[Exercise data]:

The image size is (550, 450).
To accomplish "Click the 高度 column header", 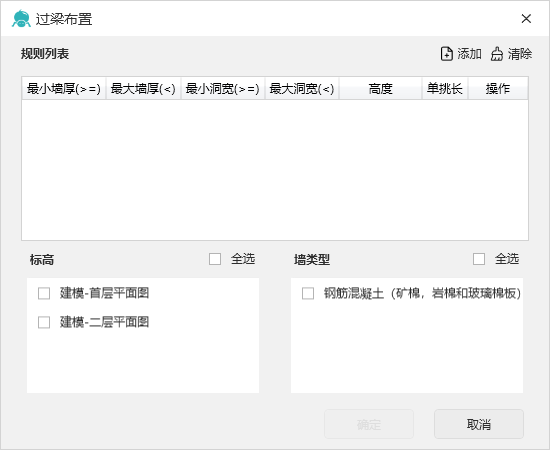I will click(380, 88).
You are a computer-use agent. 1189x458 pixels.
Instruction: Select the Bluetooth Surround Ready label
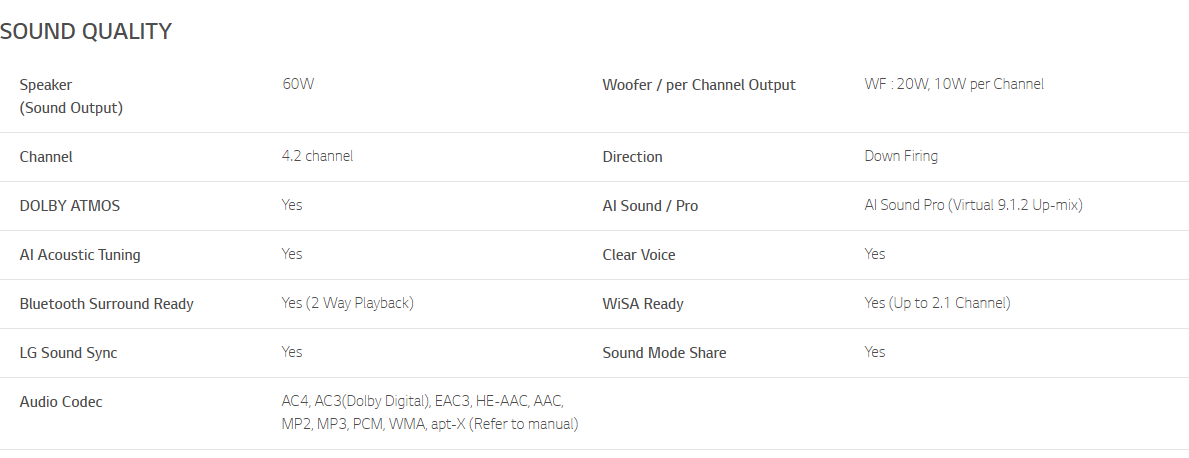pos(106,304)
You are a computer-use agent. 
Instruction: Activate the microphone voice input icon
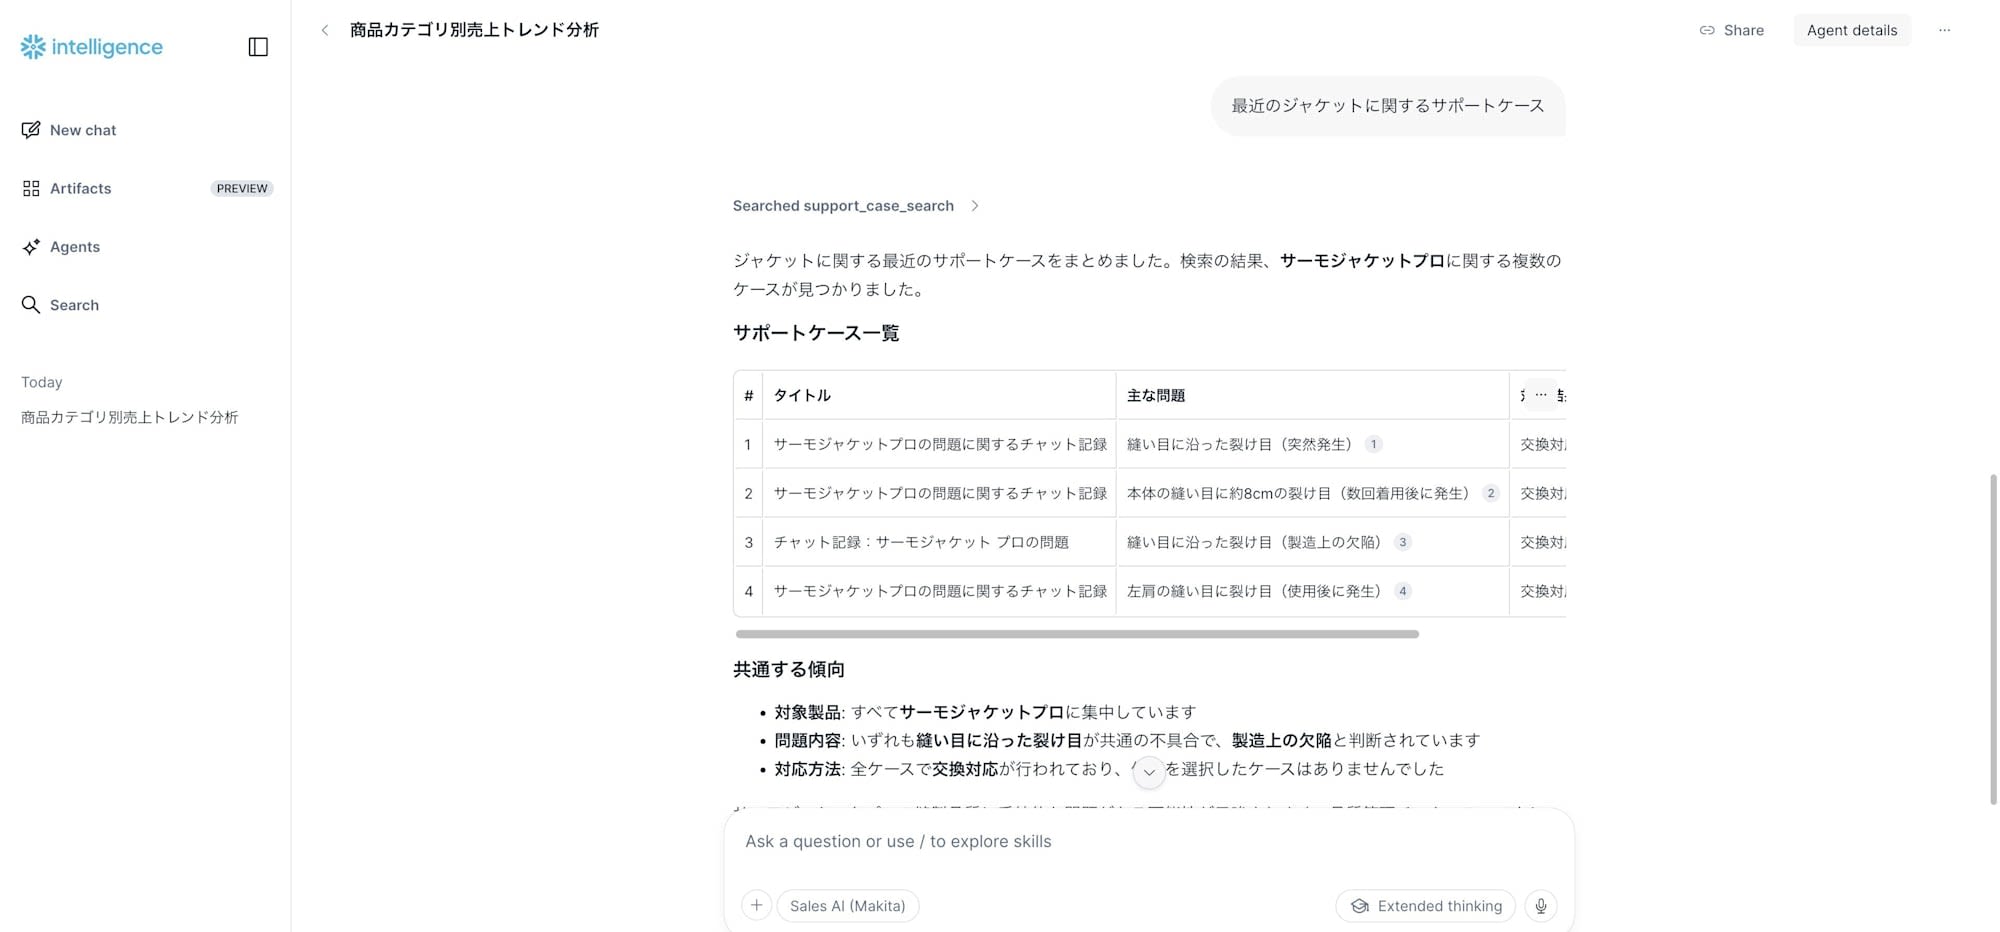pyautogui.click(x=1540, y=906)
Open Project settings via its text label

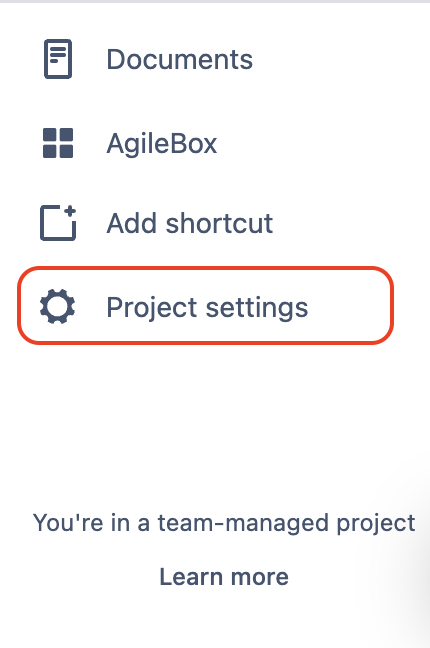pyautogui.click(x=207, y=308)
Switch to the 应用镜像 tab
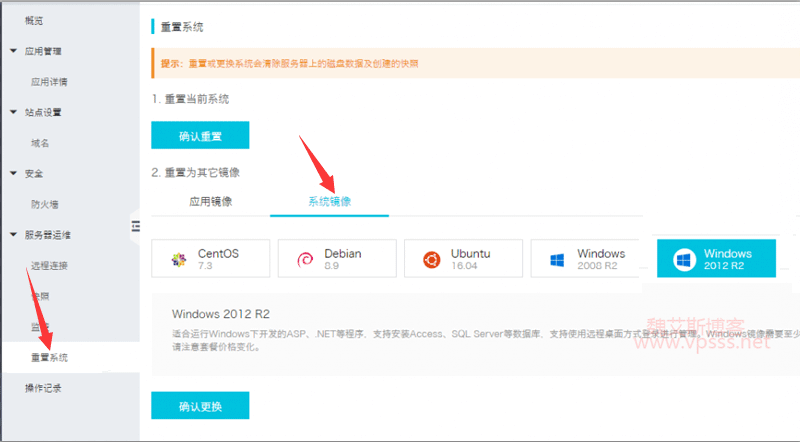Screen dimensions: 800x442 (x=210, y=201)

[Goal]: Quote the material word for word from the line containing "Open Project settings via its text label" through the end of the material, with both ends included, and leave out the pictures.

[Complete response]:
Open Project settings via its text label

pyautogui.click(x=207, y=308)
Switch to the 应用镜像 tab
Screen dimensions: 800x442 (x=210, y=201)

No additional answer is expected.